Characterization of Hole States at the Zn-doped Hematite/Water Interface from Ab Initio Simulations

Hole states at the surface of hematite (α-Fe₂O₃) are highly influential in the material’s performance as a photoanode for the oxygen evolution reaction. Zn-doping of hematite is known to both lower the overpotential for oxygen evolution and introduce hole carriers near the surface. In this work, hole states at the aqueous interface of hematite (0001) were characterized using density functional theory-based ab initio molecular dynamics (AIMD) together with hybrid density functional theory (DFT) calculations of the electronic structure. PBE0 with 12% exact exchange calculations of Zn-doped hematite (0001) slabs in vacuum revealed a hole state within the band gap of hematite, which was spatially localized on a Fe–O moiety in an adjacent layer of the slab.
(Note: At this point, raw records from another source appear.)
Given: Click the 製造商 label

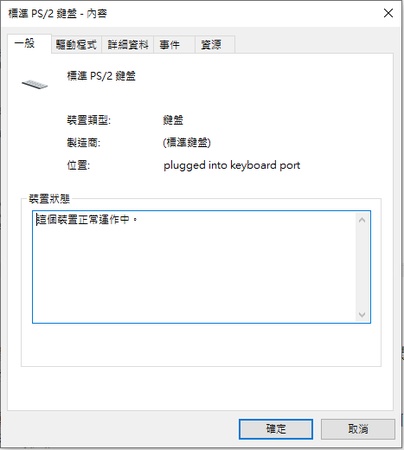Looking at the screenshot, I should click(84, 143).
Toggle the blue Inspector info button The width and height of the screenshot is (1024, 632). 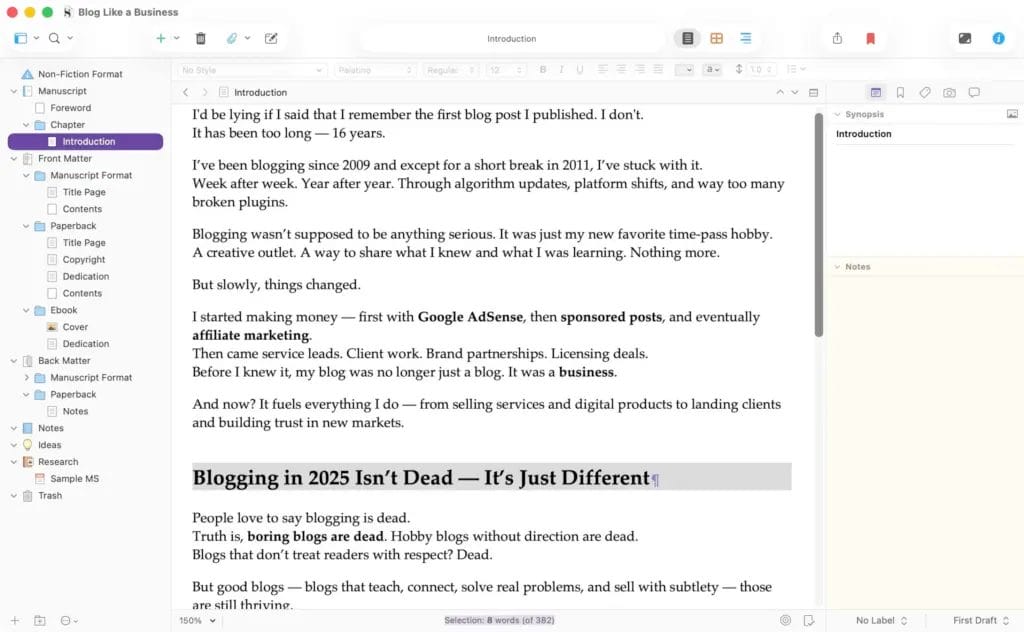[x=997, y=38]
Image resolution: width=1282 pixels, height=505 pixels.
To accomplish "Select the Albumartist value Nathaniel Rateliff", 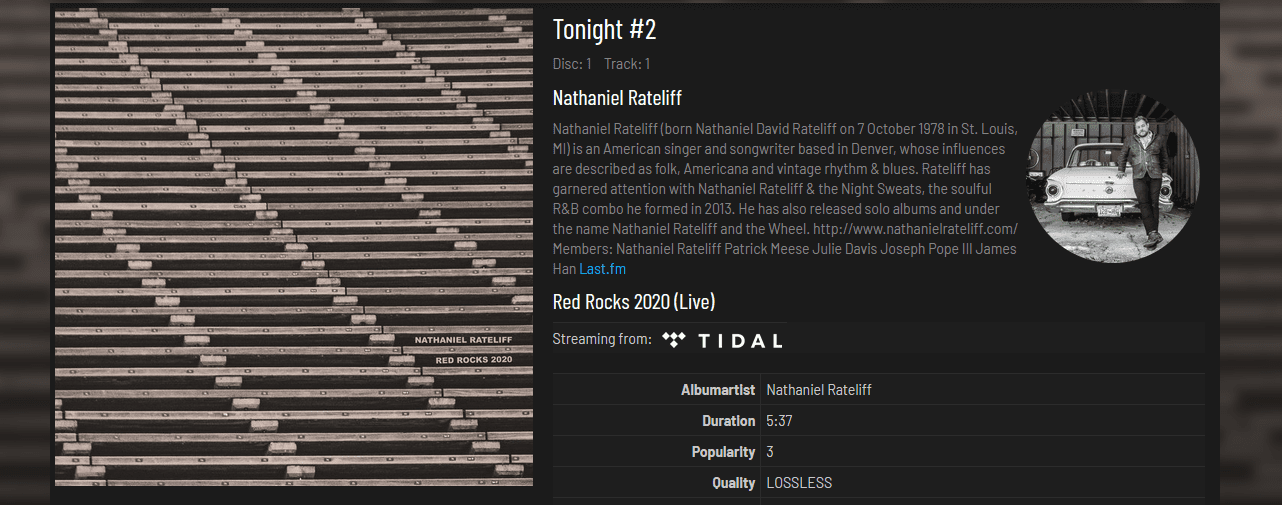I will pyautogui.click(x=818, y=390).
AIMD of the (0001) slab in contact with water was propagated at the PBE+D3 and PBE+U+D3 levels of theory, with hybrid PBE0 calculations performed on snapshots every 200 fs. Under both protocols we observed the fluctuation of the hole state energy within the band gap and the localization of the hole at the aqueous interface. Zn doping had an overall marginal effect on the interfacial hydration structure and hydrogen bonding dynamics. These calculations showed that Zn doping introduces surface-local hole states in the band gap at energies close to the O₂/H₂O redox level, providing atomistic insights into the lower overpotential observed for Zn-doped hematite and more broadly the potential role of surface-local hole states in driving water oxidation.